Insurance, US to Pay For Hurricane Cleanup

AUGUST 1992: Hurricane Andrew, estimated cost $30 billion.

May 1992: The Los Angeles riots, estimated cost $850 million.

October 1991: The Oakland fires, estimated cost $1.5 billion.

While dollar figures represent only a portion of the real toll of the past year's national disasters, they are the quantifiable costs that can be traced to someone's pocketbook.

Who pays the tab for national disasters?

About 50 to 75 percent of the cost of all national disasters is paid for by the private insurance policies of individual homeowners and businesses, say insurance and government officials.

They say that the trend in dealing with national disasters has been, and increasingly will be, toward relying on private insurance, instead of on traditional government-subsidized grants and low-interest loans.

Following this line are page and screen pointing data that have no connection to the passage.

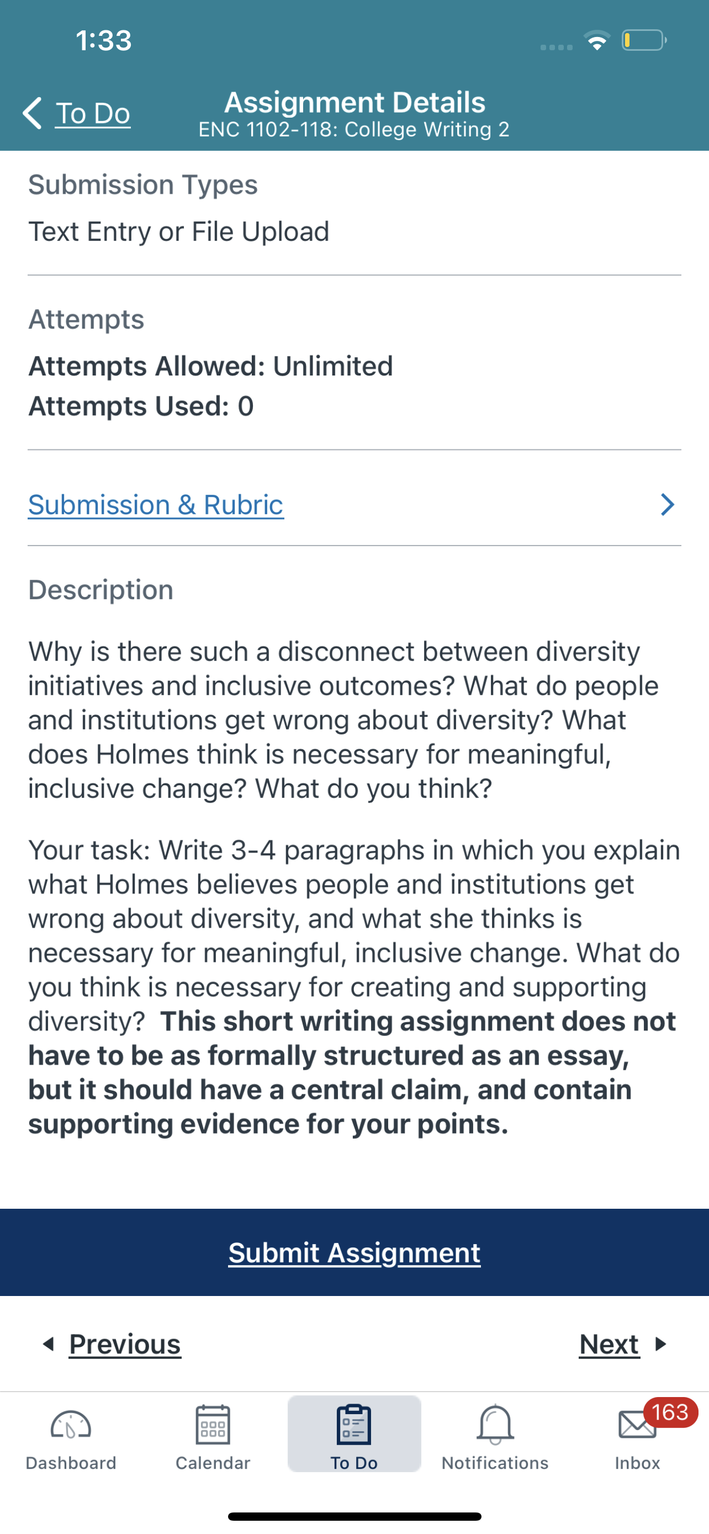
Task: Open the Dashboard gauge icon
Action: tap(71, 1425)
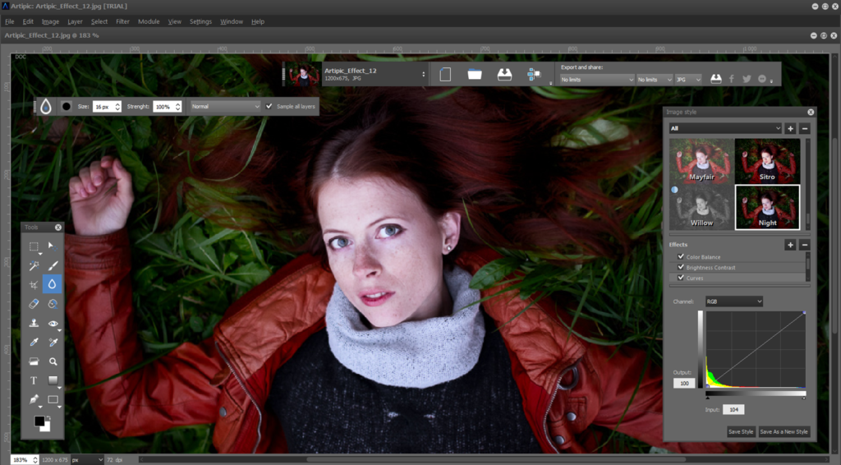Share image on Facebook
Image resolution: width=841 pixels, height=465 pixels.
pyautogui.click(x=732, y=79)
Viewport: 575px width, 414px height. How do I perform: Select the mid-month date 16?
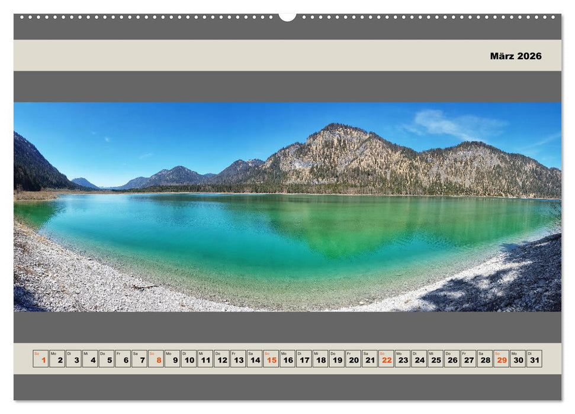(x=287, y=355)
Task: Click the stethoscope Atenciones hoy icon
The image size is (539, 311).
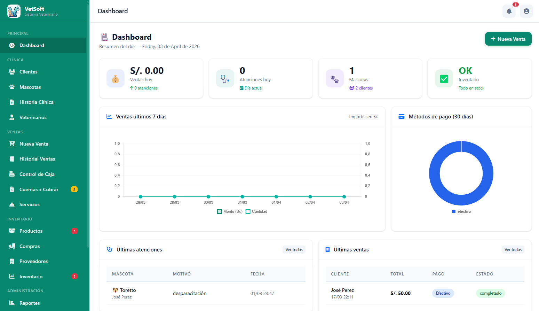Action: 225,78
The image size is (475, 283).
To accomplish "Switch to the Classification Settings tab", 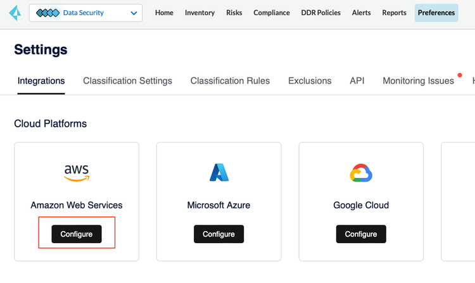I will [127, 81].
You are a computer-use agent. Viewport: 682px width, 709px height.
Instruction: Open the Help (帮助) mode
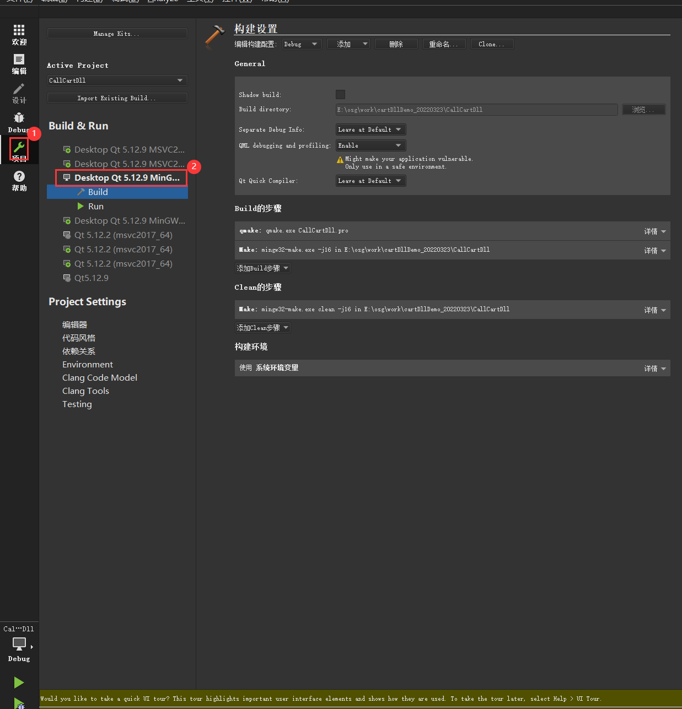19,179
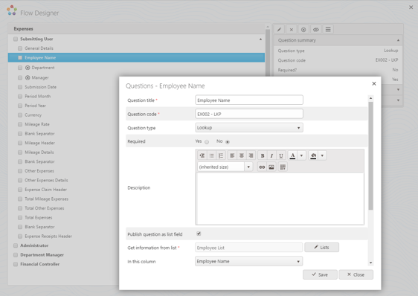Tick the Department checkbox in the tree
The height and width of the screenshot is (296, 418).
20,68
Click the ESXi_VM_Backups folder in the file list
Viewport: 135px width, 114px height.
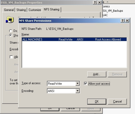click(x=113, y=11)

As disaster costs mount and the federal budget deficit grows, those who take the greatest risks - by living in disaster-prone areas, for example - will be asked to be more aware of, and assume more financial responsibility for, their choices.

A case in point is the Federal Insurance Administration's national flood insurance program, says Marc H. Rosenberg, vice president of the Insurance Information Institute.

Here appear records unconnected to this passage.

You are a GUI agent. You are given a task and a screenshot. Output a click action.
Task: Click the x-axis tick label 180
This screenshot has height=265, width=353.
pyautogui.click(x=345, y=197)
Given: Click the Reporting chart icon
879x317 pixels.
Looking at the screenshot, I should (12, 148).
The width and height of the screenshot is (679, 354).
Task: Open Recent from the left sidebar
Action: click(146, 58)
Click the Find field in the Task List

Modeled after private insurance but federally guaranteed, the insurance has been such a success that the program's payouts now regularly exceed what the government must spend for flood disaster relief, he says.

"It used to be that disaster assistance was no-interest loans [to rebuild]," says Mr. Rosenberg. "From a public policy viewpoint you want people to be aware of the risk they're choosing to take and to pay for it, and with disaster assistance it works the opposite - why would people want the certain expenditure of flood insurance versus the uncertainty of getting a no-interest loan [in the event of a disaster]?"

Flood insurance, available only through the government, equitably spreads the responsibility for taking risks and even begins to create better building stock, Rosenberg says.

This is because it requires policyholders to build to meet flood-resistant codes and to live in municipalities that have instituted land use plans that help to avoid or reduce flood damage.

Congress is now negotiating the details of legislation that would create a similar earthquake insurance plan to be backed by the government, but sold by private insurers.

Meanwhile, estimates of the tab for Hurricane Andrew ratcheted up daily last week from $10 billion, to $15 billion, and then to $30 billion. That would be four times more than the nation's costliest previous natural disaster, Hurricane Hugo in 1989, estimated by the federal government to have caused $7 billion in damage.

In south Florida, where damage was caused more by high winds than by water, private insurance is expected to shoulder close to 75 percent of the cost of Andrew's devastation, says Rosenberg. In Louisiana, where more water-related damage occurred, federal flood insurance claims will offset the burden on private insurance.

Who pays for the rest of the hurricane damage "is an incredibly mixed bag," says Bob Hunter, president of the National Insurance Consumer Organization. "The integrated response, public, private and...the thousand points of light [voluntary efforts] is pretty good."

Besides what the victims themselves must pay out of pocket, there is an array of disaster relief expenditures by federal, state, and local government agencies, and by charities such as the Red Cross and churches.

The Federal Emergency Management Agency, which coordinates the disaster relief efforts of 27 agencies, will most likely need an injection of new cash for its disaster account, says a House Appropriations Committee aide.